On Cycle, I will increase calories (carbs and protein) by adding fat free milk to my shakes, and a carb like brown rice to meal 5. *(EDIT: Now at 2,400 cal. Macros are the same.)*
I will aim for about 2,400 cal/day, with no extra fat added. I will edit/adjust depending on what I see in the mirror and scale.

Shake Recipe - 1.25 scoop (about 40 grams) Species Nutrition Isolyze + 1 cup egg whites.

Pancake Recipe -1/4 cup egg whites, 4 oz. non-fat cottage cheese, 3/4 cup old-fashioned oats, 1-Tbsp. vanilla extract

My turkey chili recipe is mostly 95% lean turkey, a few tomatoes, some black beans and green peppers with spices.

----------


## oatmeal69

*New Cycle
*_Started FEB 20_

*Test-E*
1-14 weeks @ 300mg/wk.
(was at 600mg/wk. to start, but dropped to 300 in week 5)
*Tren-E*
2-13 weeks @ 300mg/wk. 
*HCG* 250iu 2X/wk. once Tren is started to end of cycle.
*Arimidex* .25/day on cycle
-------------------------------------------------
- *P.C.T.* (starting 14 days after last injection) *4-6 weeks* -
*Tamoxifen* 40/40, then 20 for remainder of PCT. 
*Clomid* 100/100 then 50mg/ED -OR- *Toremifene* 120/120 then 60mg/ED to end.
*Clenbuterol* and Vitamins *'C'*, *'D'* & *'E'*

----------


## SlimmerMe

LOVE just LOVE MEAL ONE!

I can see a real improvement. Lookin' good. Real real good. Keep it up Oatmeal.

----------


## stpete

Congrats on your progress! Your diet is still lacking. That needs to be tweaked before anything else.

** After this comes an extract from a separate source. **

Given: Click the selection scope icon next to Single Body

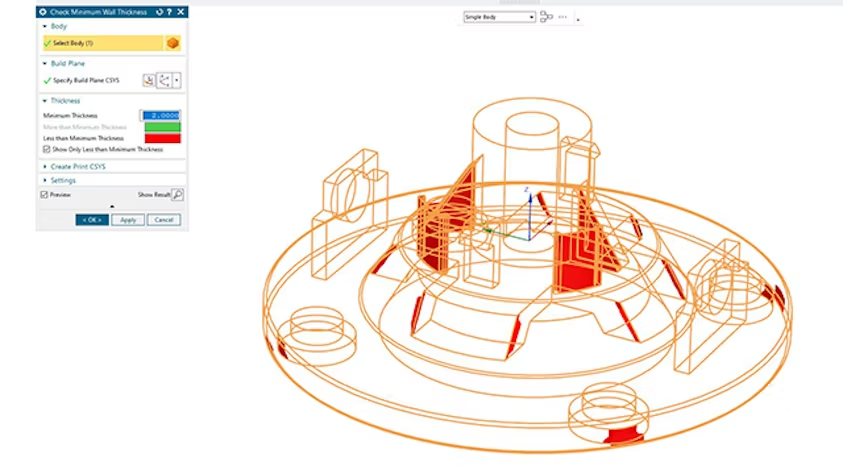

Toy your PCT and Cycle: First, i would recommend that you go w/test/deca and drop the tren for now. You should have a couple more cycles under your belt before trying that bad boy. And why lower the test dosage in week 15? Why even run the 15th week? If you're dead set on the tren(and you can run deca this way too) start it at week 1 and stop at week 12.
And don't start PCT till 14 days after last injection. And keep HCG usage during cycle and not w/PCT.

Good Luck

----------


## oatmeal69

Slimmer - I know, right? It's my saving grace, and they're nutritionally complete!
I'm working on making the ice cream recipe I sent more palatable too. Has to do with the right ratio of 1/2 & 1/2 to eggs, and the addition of gelatin...

----------


## oatmeal69

StPete - 
Great thoughts, thanks for your input!
Can you please elaborate on diet? I've been tweaking and working with that a boatload over the last 6 months. It's now really getting me results (for a change) whether I'm cycling or not.
Edited my post - I didn't include that I'd used Tren -A for 4 weeks (wk. 8-12) with that cycle. I experienced some light sides, easily controlled. Overall it was a major positive for me. I will say I'm glad I waited until I'm in my 40's though. That stuff could wreck a younger guy.
Deca - Hmm... Don't like the guys I've seen who look like bloated whales on that stuff. Now that I've leaned up so much, I'm very self-conscious about that. I realize it's milder, but my experience with Tren was a big positive, so I will stick with that.
PCT - Yep, forgot the 14-day wait. I will edit...

----------


## oatmeal69

Oh, and I dropped the 15th week. I thought I read somewhere (maybe Swifto's posts??) about tapering it for a week while you finish out your HCG or something...

----------


## oatmeal69

Training Routine FEB 2012

*Day 1 - Chest*
Flat bench dumbell press 
Incline machine press 
Flyes/pec-dec 
Decline machine press 

*Day 2 - Legs*
Hack squats 
Leg extensions 
Smith squats 
Standing calf raise 
Lunges 

*Day 3 - Arms*
Narrow grip preacher curl 
Machine skull crushers 
Wide grip machine curls 
Seated tricep extension 

*Day 4 - Back*
Deadlifts 
Pull-ups 50 reps
Lat pull-downs - narrow grip to chest 
T-bar rows 
Rows 

*Day 5 - Shoulders*
Arnold press 
Upright rows 
Seated front delt. press
Machine rear delt. flies

*Day 6 - OFF, or cardio only*

*Day 7 OFF*

Each day is ended with 30 min. interval cardio on elliptical.I will move body parts around (legs usually) if I feel I haven't had enough rest, and I take my days off on different days too.I've been using this routine for about 3 months now. I will keep with it for my cycle. I may up the volume if I'm feeling it. Right now in my PCT, I'm just hanging in there with lighter weights and 4 sets per excercise.I may add some HIT on some days if I can find a non-idiot spotter/friend to help with forced negatives, etc.Each muscle gets a warm-up set 10-12 reps at roughly 60% work weight.4 work sets per excercise (unless noted) 3rd and 4th set is usually to failure, or I will add another set.Perfect form and even, methodical movement. I often imagine being one of those oil well pumps out in an oil field. They have perfect form  :Smilie:  - no throwing weight around!Failure range is 8-12 reps during work sets. Failure occurs when I can't keep the weight moving using perfect form.

----------


## BrownGirl

Everyone loves Slimmer's pancakes huh?  :Smilie:  Those are awesome for sure. Oh and when you perfect the icecream recipe please let me know! I'd love to have some icecream.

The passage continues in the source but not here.